E-Scrap News

Tracking study provides insight into U.S. exports

Laptop computer showing GPS tracking.

Photo shows the tracking device on a laptop displaying the tracking software interface.

Of 170 trackers placed in e-scrap devices over the past two years, the vast majority remained in the U.S. Most of those electronics that were exported went to Asia, according to the Green Tracking Service.

Dennis Ward Enterprises (DWE), a California company that runs the Green Tracking Service, recently released its first report. The document provided a high-level look at the journeys traveled by scrap materials seeded with trackers in 2017 and 2018.

DWE and its tracking program are part of a wider industry push to install GPS in end-of-life devices to better chart the movement of material through the electronics recycling and reuse chain.

The Green Tracking Service report analyzed data from 170 trackers that were deployed, mostly by Green Tracking Service clients, across the U.S. They were placed in laptops, desktops, e-plastics and monitors.
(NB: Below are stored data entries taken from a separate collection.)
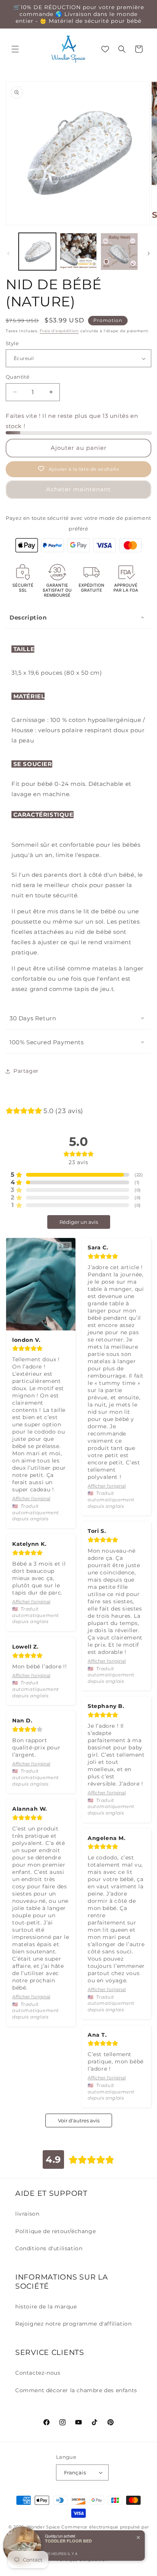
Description (28, 617)
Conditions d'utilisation (48, 2248)
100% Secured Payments (47, 1042)
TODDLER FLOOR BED (68, 2540)
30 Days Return (33, 1018)
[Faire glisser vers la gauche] (8, 253)
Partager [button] (26, 1070)
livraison (27, 2213)
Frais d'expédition (59, 330)
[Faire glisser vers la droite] (148, 253)
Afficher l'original (31, 1498)
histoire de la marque (46, 2306)
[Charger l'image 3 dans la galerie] (119, 251)
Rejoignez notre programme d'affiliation (73, 2323)
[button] (15, 49)
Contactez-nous (37, 2372)
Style (12, 343)
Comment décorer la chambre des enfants (76, 2390)
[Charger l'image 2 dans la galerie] (78, 251)
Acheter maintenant (78, 489)
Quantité (17, 377)
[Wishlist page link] (105, 49)
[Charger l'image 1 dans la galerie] (37, 251)
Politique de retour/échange (55, 2231)
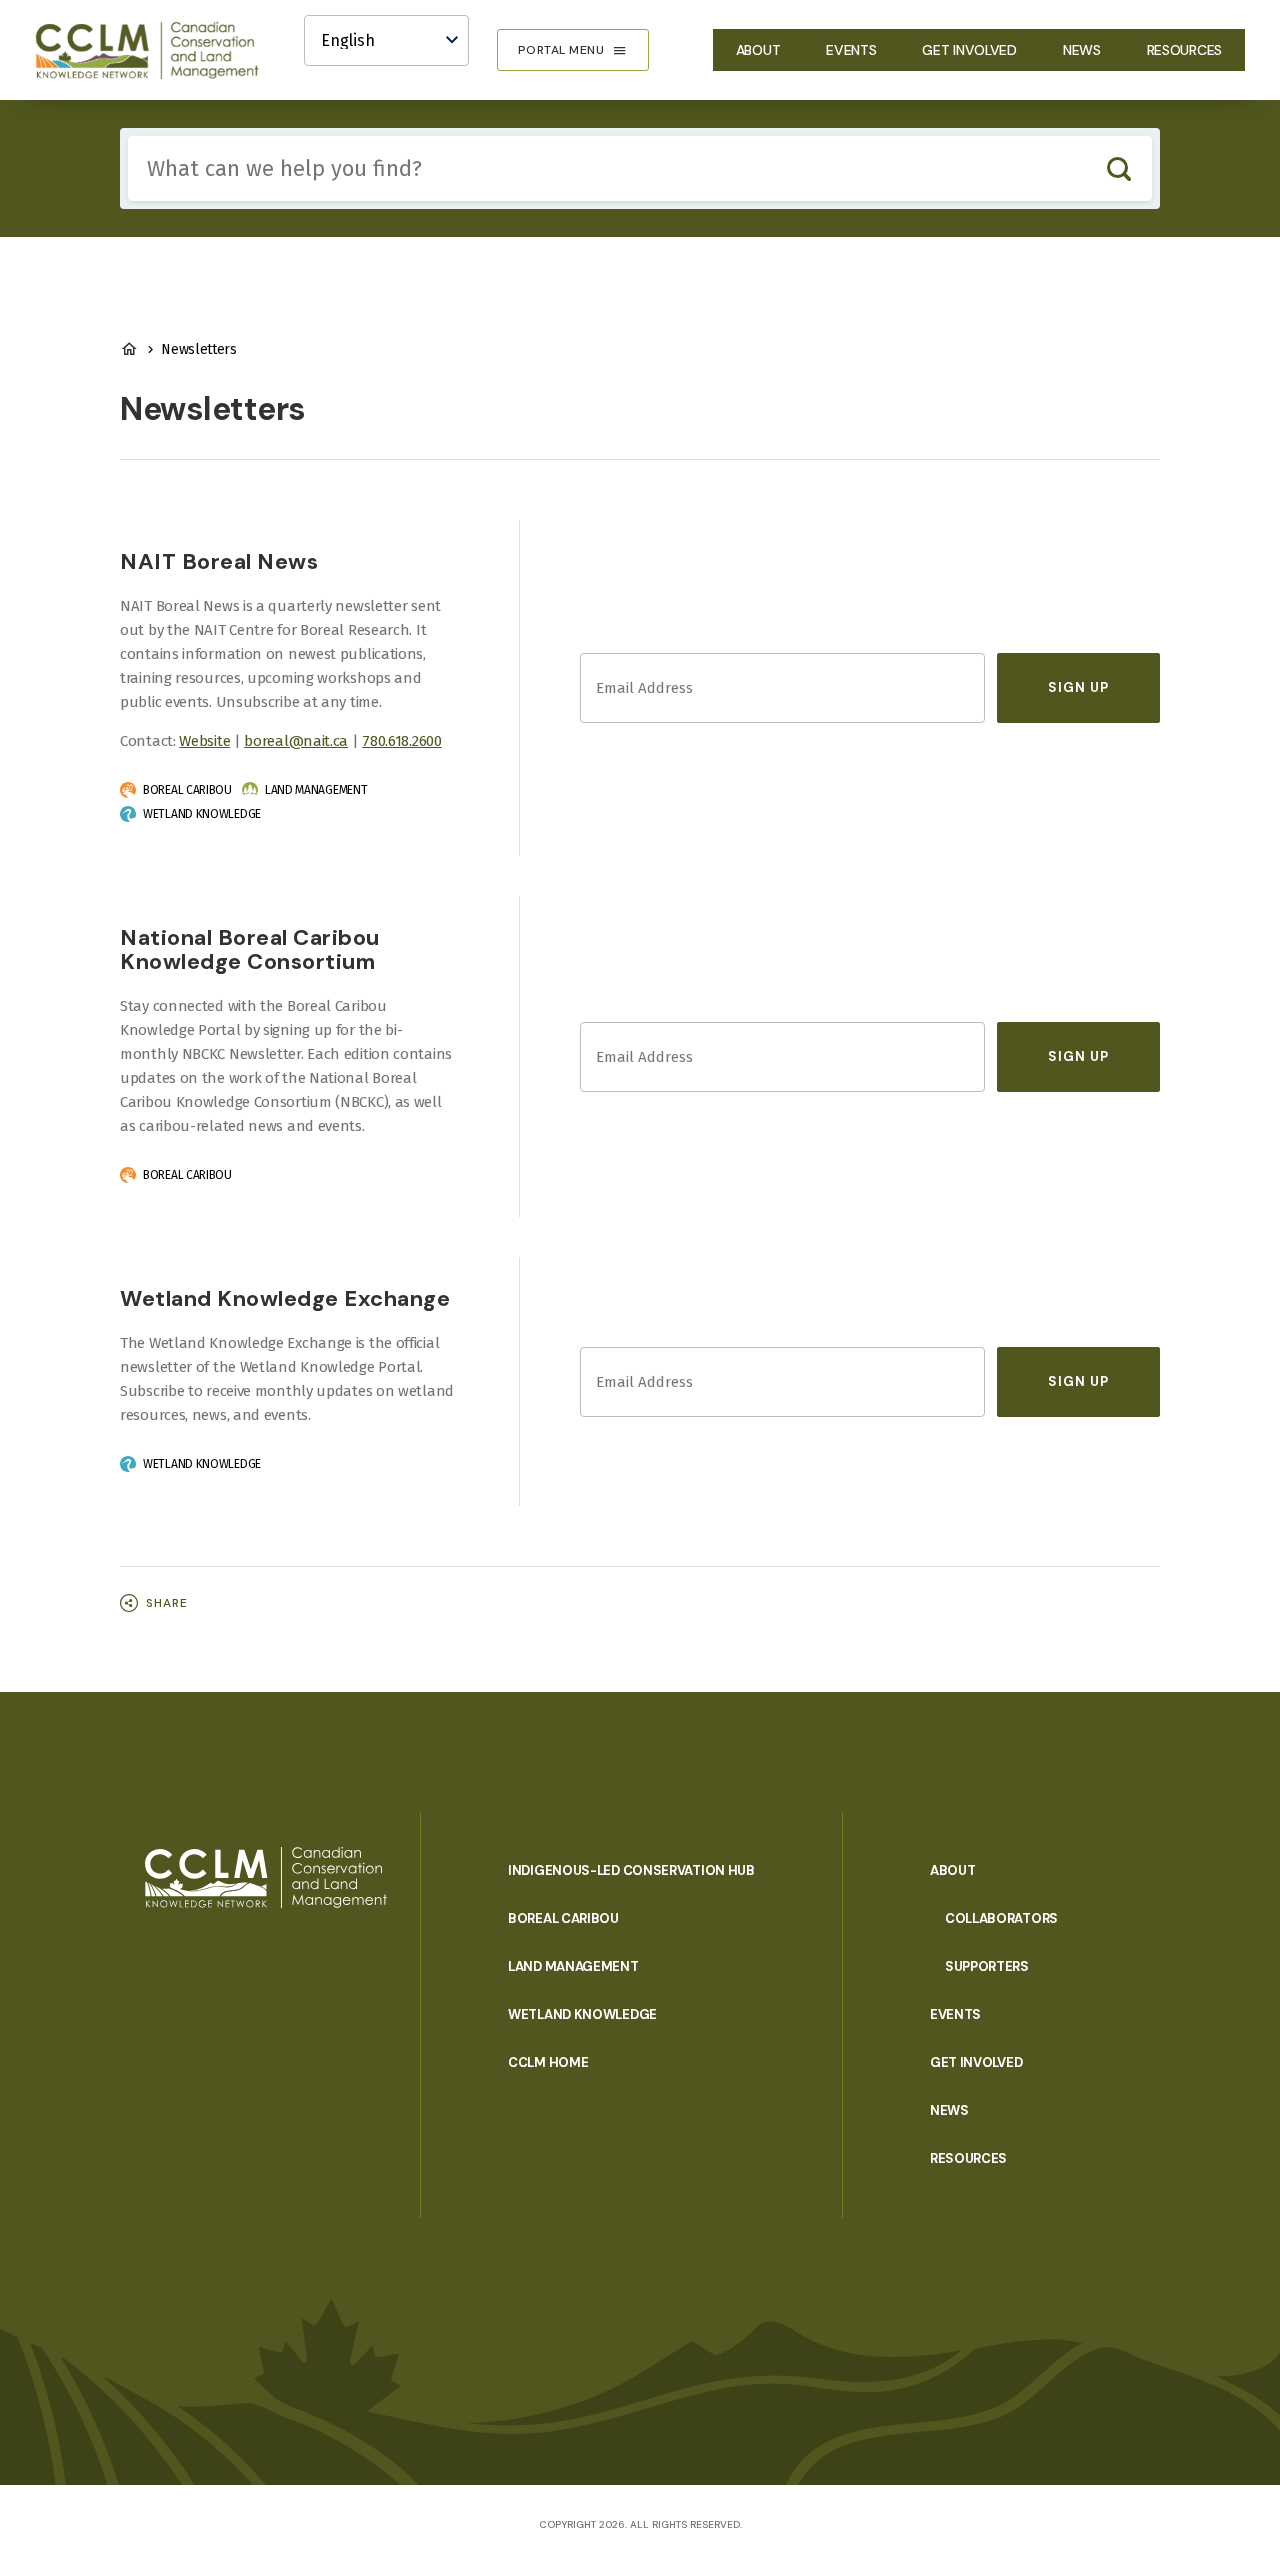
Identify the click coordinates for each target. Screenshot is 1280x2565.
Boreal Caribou (563, 1918)
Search (1118, 168)
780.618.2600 (401, 741)
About (758, 50)
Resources (1184, 50)
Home (129, 349)
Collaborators (1001, 1918)
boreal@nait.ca (296, 741)
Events (851, 50)
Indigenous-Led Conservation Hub (631, 1870)
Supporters (987, 1966)
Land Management (573, 1966)
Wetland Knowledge (582, 2014)
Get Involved (969, 50)
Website (204, 741)
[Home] (156, 50)
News (1082, 50)
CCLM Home (548, 2062)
The analysis indicates 5 percent of tracked products were exported. Of those devices that were exported, almost all entered countries that aren’t members of the Organisation for Economic Co-operation and Development (OECD) and only 11 percent entered an OECD country (Spain).

Of those shipped to non-OECD regions, 50 percent entered the New Territories region of Hong Kong; 25 percent entered Klang and Segamat, Malaysia; 13 percent entered Karachi, Pakistan; and 12 percent entered Shanghai. Laptops were shipped to Hong Kong, e-plastics to Malaysia, desktops to Pakistan and laptops to Shanghai.

“This study has produced an initial baseline for e‐waste flows from the USA throughout  the world,” according to the report. “Though the sample was quite small, it gives us insight into e‐waste flow trends to date.”

Dennis Ward of DWE said the earliest trackers were deployed in late 2017 and early 2018. He couldn’t provide more details, such as specific numbers of devices, because of contractual agreements.

Companies that have publicly announced they’ve signed up for Green Tracking Service include Dynamic Lifecycle Innovations and Schupan Electronics Recycling.

The Basel Action Network (BAN), which has also used trackers as part of its exports activism, is also now providing a tracking service, called EarthEye, to customers. Companies that have signed up with EarthEye include Cascade Asset Management, Dell, ERI and Samsung.

BAN’s latest U.S. tracking study, conducted as part of its advocacy mission, showed 10 percent of devices dropped off for recycling in the U.S. were exported. Overseas destinations were Hong Kong, Pakistan and the Philippines.

Photo courtesy of Green Tracking Service.